Que cache cette appellation de « compléments alimentaires » dont les contours apparaissent bien flous ?
Bien se nourrir contribue à la santé, oui. Pour autant, cela ne justifie pas les discours autour des « super-aliments » ou de la prétendue « magie » des plantes.
Depuis un décret de 2006, les compléments alimentaires sont définis comme des denrées destinées à compléter l’alimentation, concentrées en nutriments ou substances à effet physiologique. Sur le papier, l’idée semble logique.
Dans les faits, l’industrie agroalimentaire s’est largement emparée du concept. Elle a développé tout un vocabulaire : alicaments, nutraceutiques, aliments fonctionnels… autant de termes qui entretiennent la confusion. On attend désormais de l’alimentation qu’elle nourrisse, mais aussi qu’elle soigne.
Alors, où se situe la limite ?
Entre aliment et médicament, la frontière devient de plus en plus difficile à tracer. D’où l’importance de garder un regard critique… et de revenir à l’essentiel : comprendre ce que l’on consomme.
D’autant plus que contrairement aux médicaments, les compléments alimentaires ne sont pas soumis à une Autorisation de Mise sur le Marché (AMM) !
👉 Cela signifie concrètement :
- pas d’obligation d’études cliniques approfondies
- pas d’évaluation systématique de l’efficacité
- pas de validation du rapport bénéfice/risque
A-t-on vraiment besoin de compléments alimentaires ?
Dans la majorité des cas, non. Une alimentation variée, équilibrée et suffisante couvre normalement les besoins de l’organisme. Les compléments alimentaires ne sont pas faits pour remplacer l’alimentation, mais pour répondre à des besoins ponctuels.

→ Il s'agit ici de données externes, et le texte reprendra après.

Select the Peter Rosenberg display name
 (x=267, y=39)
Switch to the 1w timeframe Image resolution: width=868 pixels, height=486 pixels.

Le repère des “5 fruits et légumes par jour” va dans le bon sens, mais il reste simplifié. Il ne garantit pas à lui seul un apport complet en nutriments, et la qualité des aliments dépend de nombreux facteurs (sols, stockage, mode de vie…).
Les compléments peuvent être utiles dans certaines situations ciblées : carences avérées, périodes particulières (fatigue, grossesse), ou régimes restrictifs. Mais ils ne devraient pas devenir un réflexe.
L’essentiel reste une alimentation diversifiée et de qualité. Les compléments, eux, doivent rester des outils ponctuels, et non une solution systématique.
Et les plantes sauvages dans tout ça ?
Les plantes sauvages ont toute leur place dans une alimentation équilibrée. Souvent plus riches en micronutriments que les légumes et fruits cultivées, elles apportent vitamines, minéraux et composés bioactifs, directement issus de leur environnement naturel.
Elles ne sont pas des “compléments alimentaires” au sens réglementaire, mais peuvent naturellement compléter l’assiette, en diversifiant les apports et en enrichissant la qualité nutritionnelle.
Cependant, elles ne remplacent ni une alimentation variée, ni un suivi en cas de carence. Leur utilisation demande aussi rigueur et connaissance, notamment pour éviter les risques de confusion.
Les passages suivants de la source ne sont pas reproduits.